In your application, describe your:
- Current system of data collection and methods for reporting HIV prevention activities, including data system specifications and data management information systems.
- Capacity to collect and report client-level data for HIV prevention services and the effect of those services on client HIV risks and health service utilization.
- Plans to identify and address barriers and facilitators to the collection of client-level demographic and behavioral characteristics
- Plans to ensure that data quality and security are consistent with CDC requirements and guidelines.
- Willingness to collaborate with CDC in the design and implementation of other evaluation projects.
- Technical assistance needs to meet evaluation and monitoring requirements.
- Ability to submit baseline, one-year target, and five-year goal measures and goals of performance for the required program performance indicators, upon their being finalized by CDC.
- Plans to monitor and evaluate your programmatic success to ensure that your program continues to be responsive to the needs of your target population. Discuss your plans to continually incorporate programmatic monitoring and evaluation data into your program activities.
I. Capacity Building
Suggested length: 4 pages or less
Note: This section, even though it is not scored, will count toward the 40-page limit of your narrative.
In your application, you must:
- Describe your anticipated Capacity Building Assistance (CBA) needs for the following:
- Agency infrastructure (e.g., policies and procedures, capital purchases)
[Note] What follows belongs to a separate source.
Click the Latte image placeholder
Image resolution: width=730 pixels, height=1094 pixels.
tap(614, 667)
- Planning the delivery of the program model
- Resource or materials development and replication of materials
- Staff training and ongoing staff development
- Recruitment of the target population
- Implementing the program model
- Adaptation to the target audience
- What are your plans to address these needs?
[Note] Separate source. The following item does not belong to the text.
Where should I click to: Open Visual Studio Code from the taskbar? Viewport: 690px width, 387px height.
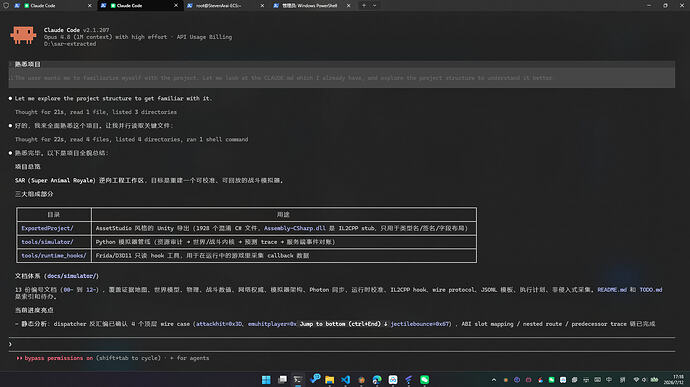click(x=345, y=380)
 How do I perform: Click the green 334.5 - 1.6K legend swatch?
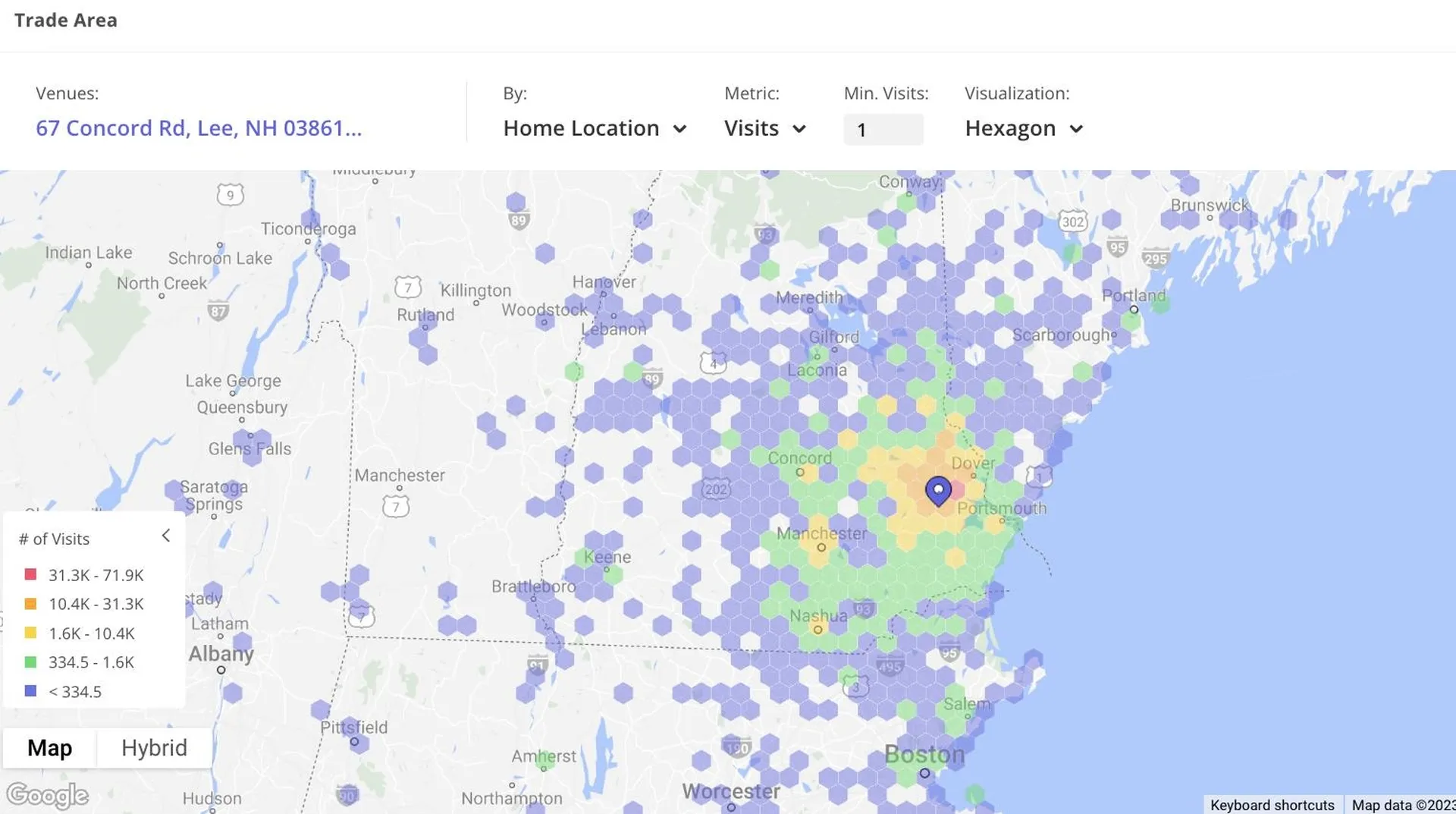(30, 662)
- How do you plan to share with your project officer any new CBA needs that develop during the project period?
J. Budget and Justification
The budget justification will not be counted in the stated page limit. In accordance with Form CDC 0.1246E, applicants are required to provide a line item budget and narrative justification for all requested costs that are consistent with the purpose, objectives, and proposed program activities.
Within your budget, include the following:
- A detailed line-item budget and justification (also known as a “budget narrative”) with the application. You must also provide a separate sub-budget for each program model you propose (See PA Attachment VIII: Sample Budget).
- A line item breakdown and justification for all personnel (i.e., name, position title, annual salary, percentage of time and effort, and amount requested).
- Line item breakdown and justification for all contracts, including:
- Name of contractor
- Period of performance
- Method of selection (e.g., competitive or sole source)
- Description of activities
- Target population
- Itemized budget
Note: CDC encourages funded organizations to allow administrative and program staff to participate in any mandatory training conducted or sponsored by CDC, including grantee orientation. If a key program staff person leaves your agency, his/her replacement must attend training within six months. You must set aside funds within your detailed line-item budget to allow staff to attend required trainings and annual conferences.